Inferred Resource: can be estimated with a low level of confidence, being inferred from geological evidence and assumed but nor verified geological and grade continuity.
The aim of any exploration and drilling programme is to move the maximum number of tonnes sitting in the Inferred and Indicated Resources categories up to the Measured Resource category and eventually into a Mining Reserve, by continually updating the geological model and other aspects, through additional drilling and other geological exploration work.
Sendawar - CBM
The Sendawar CBM project in Kalimantan, Indonesia, covers more than 800 square kilometres of prospective ground and lies in close proximity to two operating open-cut coal mines. The project is located approximately 50 km from the Mahakam River.
During Churchill's coal exploration programme, data collected during geophysical and resistivity work, along with data collected from previous oil and gas exploration in the area, indicated that the area was highly prospective for Coal Bed Methane. Churchill (70% of the CBM project) along with its Indonesian partner RMU (30%) were granted Indonesia's first CBM JEA license in September 2007. The CBM project has the potential to host Gas-in-Place of 5.6 trillion cubic feet. Churchill is currently conducting further studies on the CBM project before starting detailed field work.
South Woodie Woodie
Given the increased prospectivity of South Woodie Woodie and Churchill's increasing focus on its Indonesian coal and coal bed methane projects, the Company sold 80% of the project to Australian company Spitfire Resources Limited ("Spitfire").
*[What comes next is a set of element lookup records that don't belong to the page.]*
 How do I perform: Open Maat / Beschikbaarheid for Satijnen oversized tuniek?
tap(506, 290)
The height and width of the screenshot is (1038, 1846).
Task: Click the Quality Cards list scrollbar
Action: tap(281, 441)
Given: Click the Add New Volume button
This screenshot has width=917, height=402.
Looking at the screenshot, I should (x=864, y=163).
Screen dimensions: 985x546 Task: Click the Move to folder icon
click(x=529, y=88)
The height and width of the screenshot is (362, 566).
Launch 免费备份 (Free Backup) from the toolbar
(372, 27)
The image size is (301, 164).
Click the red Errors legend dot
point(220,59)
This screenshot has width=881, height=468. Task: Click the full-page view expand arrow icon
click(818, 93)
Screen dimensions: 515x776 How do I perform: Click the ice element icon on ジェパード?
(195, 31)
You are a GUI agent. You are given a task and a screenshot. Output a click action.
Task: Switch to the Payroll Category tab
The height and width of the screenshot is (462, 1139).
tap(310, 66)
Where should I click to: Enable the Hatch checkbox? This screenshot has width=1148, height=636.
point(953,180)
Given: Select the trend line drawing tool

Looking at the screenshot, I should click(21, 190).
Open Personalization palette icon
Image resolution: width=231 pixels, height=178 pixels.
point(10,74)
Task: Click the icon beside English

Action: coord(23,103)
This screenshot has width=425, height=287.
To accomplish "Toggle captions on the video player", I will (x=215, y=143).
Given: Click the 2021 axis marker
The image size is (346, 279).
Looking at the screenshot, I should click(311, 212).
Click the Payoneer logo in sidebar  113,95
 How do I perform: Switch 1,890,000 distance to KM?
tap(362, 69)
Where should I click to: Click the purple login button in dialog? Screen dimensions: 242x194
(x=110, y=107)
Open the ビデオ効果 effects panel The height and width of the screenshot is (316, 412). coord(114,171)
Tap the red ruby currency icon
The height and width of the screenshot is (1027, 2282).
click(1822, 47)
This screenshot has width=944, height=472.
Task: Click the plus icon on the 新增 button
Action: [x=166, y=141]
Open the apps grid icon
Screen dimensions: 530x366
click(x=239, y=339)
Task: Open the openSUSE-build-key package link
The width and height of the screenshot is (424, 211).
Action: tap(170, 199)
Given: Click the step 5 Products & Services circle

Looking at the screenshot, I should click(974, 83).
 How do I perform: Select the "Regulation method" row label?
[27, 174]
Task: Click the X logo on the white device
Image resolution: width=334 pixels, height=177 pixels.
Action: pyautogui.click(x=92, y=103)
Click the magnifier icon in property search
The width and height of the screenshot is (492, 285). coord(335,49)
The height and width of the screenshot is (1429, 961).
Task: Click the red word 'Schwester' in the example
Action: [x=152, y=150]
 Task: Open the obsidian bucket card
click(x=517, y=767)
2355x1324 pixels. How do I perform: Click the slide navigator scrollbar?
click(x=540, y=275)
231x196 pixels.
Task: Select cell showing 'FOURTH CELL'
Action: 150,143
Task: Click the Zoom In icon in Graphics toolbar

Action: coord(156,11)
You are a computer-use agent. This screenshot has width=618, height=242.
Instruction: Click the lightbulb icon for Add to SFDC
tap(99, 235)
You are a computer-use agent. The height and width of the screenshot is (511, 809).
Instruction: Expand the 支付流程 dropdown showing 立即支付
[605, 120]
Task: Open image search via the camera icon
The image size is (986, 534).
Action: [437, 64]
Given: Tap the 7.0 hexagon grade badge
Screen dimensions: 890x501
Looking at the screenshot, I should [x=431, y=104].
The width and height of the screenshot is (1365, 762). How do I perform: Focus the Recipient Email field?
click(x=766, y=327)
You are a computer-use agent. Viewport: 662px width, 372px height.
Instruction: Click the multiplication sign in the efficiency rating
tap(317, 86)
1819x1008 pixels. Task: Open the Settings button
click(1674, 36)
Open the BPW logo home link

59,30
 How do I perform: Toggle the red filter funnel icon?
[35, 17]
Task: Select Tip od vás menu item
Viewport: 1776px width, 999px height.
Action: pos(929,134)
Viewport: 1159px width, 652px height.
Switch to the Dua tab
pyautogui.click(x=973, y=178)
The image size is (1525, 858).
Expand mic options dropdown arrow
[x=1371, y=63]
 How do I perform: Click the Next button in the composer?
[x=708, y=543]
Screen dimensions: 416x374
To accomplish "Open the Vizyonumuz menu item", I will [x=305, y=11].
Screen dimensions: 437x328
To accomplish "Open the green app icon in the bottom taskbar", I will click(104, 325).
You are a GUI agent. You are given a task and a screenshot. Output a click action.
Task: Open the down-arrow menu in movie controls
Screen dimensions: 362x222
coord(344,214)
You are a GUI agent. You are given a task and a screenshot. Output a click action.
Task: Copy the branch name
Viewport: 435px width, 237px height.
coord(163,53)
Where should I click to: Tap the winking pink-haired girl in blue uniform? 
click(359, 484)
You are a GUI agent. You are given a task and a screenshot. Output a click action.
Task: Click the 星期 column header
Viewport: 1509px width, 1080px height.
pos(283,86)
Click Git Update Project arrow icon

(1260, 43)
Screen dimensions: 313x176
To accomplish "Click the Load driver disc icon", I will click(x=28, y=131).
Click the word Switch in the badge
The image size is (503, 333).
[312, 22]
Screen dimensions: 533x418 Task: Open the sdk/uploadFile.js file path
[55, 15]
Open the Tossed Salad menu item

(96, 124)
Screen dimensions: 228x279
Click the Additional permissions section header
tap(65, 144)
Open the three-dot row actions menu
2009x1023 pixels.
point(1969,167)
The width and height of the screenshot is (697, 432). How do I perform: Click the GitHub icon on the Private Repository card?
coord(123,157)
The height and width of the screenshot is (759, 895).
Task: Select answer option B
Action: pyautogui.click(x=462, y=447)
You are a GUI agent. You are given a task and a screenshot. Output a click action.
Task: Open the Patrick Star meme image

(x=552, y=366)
Spitfire, which listed on the ASX on the 12th December 2007, has the option to purchase the remaining equity in the project but must spend AUD$1.5 million on exploration. Aside from its large shareholding in Spitfire, Churchill also retains a price-indexed mining royalty over the South Woodie Woodie project.
The South Woodie Woodie project covers approximately 490 square kilometres (with a further 899 square kilometres under application) in the East Pilbara region of Western Australia, and sits approximately 400 km southeast of Port Hedland in the highly prospective Pilbara manganese province. Spitfire has identified multiple drill targets and shall begin its new drill programme shortly.
In March 08 Spitfire announced that it had secured the strategic support of the diversified Norwegian-based industrial, trading and metals & alloys group, Tinfos AS ("Tinfos"), as its new major shareholder via a share placement.